### Provided data
—————

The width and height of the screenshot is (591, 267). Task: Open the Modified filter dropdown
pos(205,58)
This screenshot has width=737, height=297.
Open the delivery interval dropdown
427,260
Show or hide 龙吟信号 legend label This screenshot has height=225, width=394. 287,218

—————

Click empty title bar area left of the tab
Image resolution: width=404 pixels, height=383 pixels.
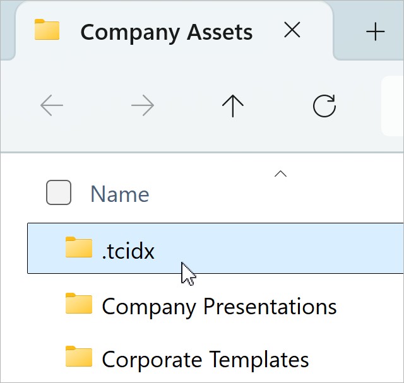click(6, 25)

—————

### Stated goal
Could you put the data between the lines holding "The width and" and "Show or hide", inclusive, into a Markdown table with the columns Row and Line, giving each line its row number and leaving out blank lines?

### Reply
| Row | Line |
|---|---|
| 1 | The width and height of the screenshot is (591, 267). Task: Open the Modified filter dropdown |
| 2 | pos(205,58) |
| 3 | This screenshot has width=737, height=297. |
| 4 | Open the delivery interval dropdown |
| 5 | 427,260 |
| 6 | Show or hide 龙吟信号 legend label This screenshot has height=225, width=394. 287,218 |